I realize I haven't told a lot of people what will happen so here's some background. In June, 2009, I had my annual physical and the Doc found my blood levels were wonky. We pursued it and I was diagnosed with Myelodysplastic Syndrome with Excess Blasts level 2. This is a rare disease and uncommon in people my age. If left untreated it will likely become acute leukemia which is fatal. So the cure is a bone marrow transplant. In order to put me in remission and prepare me for the transplant, I had to have chemo. I've been taking Vidaza (my chemo) since August 2009. I've tolerated it really well and had help from my family, nutritionists, my Integrative Medicine Doc, my accupunturist (Jody Forman) diet, exercise, EMDR, meditation, visioning, energy healing and prayer.
The transplant:
When my donor is approved I'll go to the Massey Cancer/VCU Hospital in Richmond, VA and have a week of intense chemo. This will kill my bone marrow. I'll rest a day and then be transplanted with my donor's bone marrow. It will be transfused, like blood. Then I will stay in the hospital 3-4 weeks under close observation and under maniacally sterile conditions until the transplant starts to take hold. I will have no immune system, so infection is the big issue. When my blood counts start to go up and the docs agree, (3-4 weeks) I will be allowed to go "home". James and I will rent a 2 bedroom, 2 bath apt in Short Pump, VA. We need to be near the hospital (no more than 20 minutes away). I'll have to go to the hospital regularly to have tests, be checked on, etc. Without an immune system I will be very vulnerable to infection so they'll watch me very carefully. I'll wear a mask in public and when I'm around people. I won't be able to be in crowds or eat out. I also won't be able to be alone, to cook, clean or drive. I'll be on lots o' medication and touching any unprepared foods could threaten my health. My family and some of my good friends will come stay with me for various lengths of time. This part is still in the planning stages. My brother is going to organize that. James will work in C'ville and come to Short Pump after work. After 5-6 months I should be able to go back home to Ivy. I'll be able to do more, and hopefully I won't need so much help. I plan to continue working as soon as I can by teaching on-line. My bosses at school (both the Dean and President) have been wonderful. My colleagues have been amazing.

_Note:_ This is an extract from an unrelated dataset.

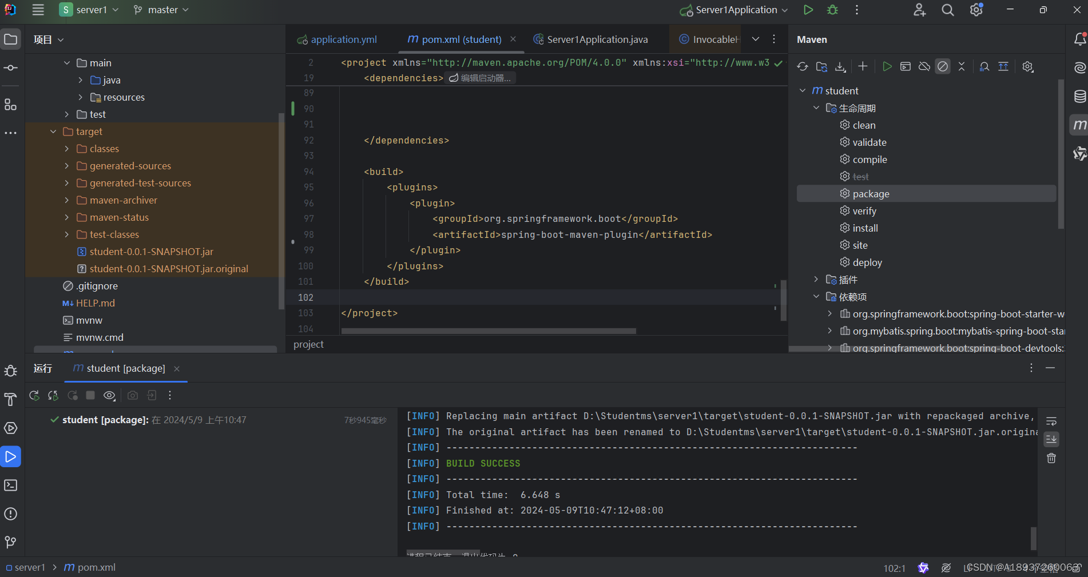Collapse the target folder in project tree
Screen dimensions: 1088x577
click(53, 132)
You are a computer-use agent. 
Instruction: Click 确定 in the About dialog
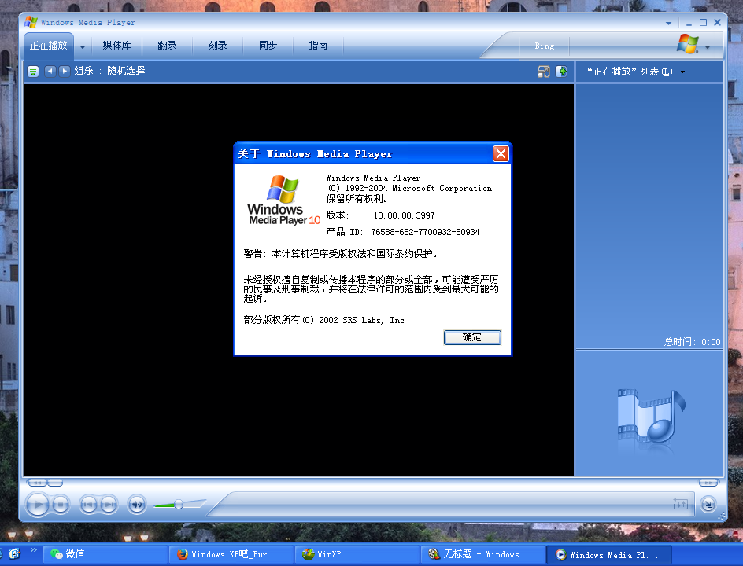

So...as weird and awful as this all is - I still feel great and I'm very optimistic. I've made a few great friends who have gone through this scary process and they are back in the world - doing fine.
I think this covers it. As my Nia teacher, Susan, says, dance through your troubles. My plans, exactly.
In Health,
Beryl

Temporary Blog

Hello,
I'm starting this temporary blog so my dear buds and fam can get the latest info on my transplant. As of yesterday, Aug. 13th, two new donors were found for me. They are both perfect matches (10/10) Testing will begin soon on the first donor, a 39 yr. old man. If I get his marrow, I expect to become very hairy and and start liking football. (joke!)It's my understanding that 6-8 weeks is the soonest I can expect to get the transplant BUT that's all super iffy. I'll post when I know something. In the meantime, i've just finished a round of chemo and celebrated my 1 year chemically enhanced anniversary. I feel great, and plan to go back to school on monday. I'll work until I have to go to the hospital.
My brother, Joe, is making me a kick ass website complete with webcam and calendars. When that is up and running I'll send you the site address.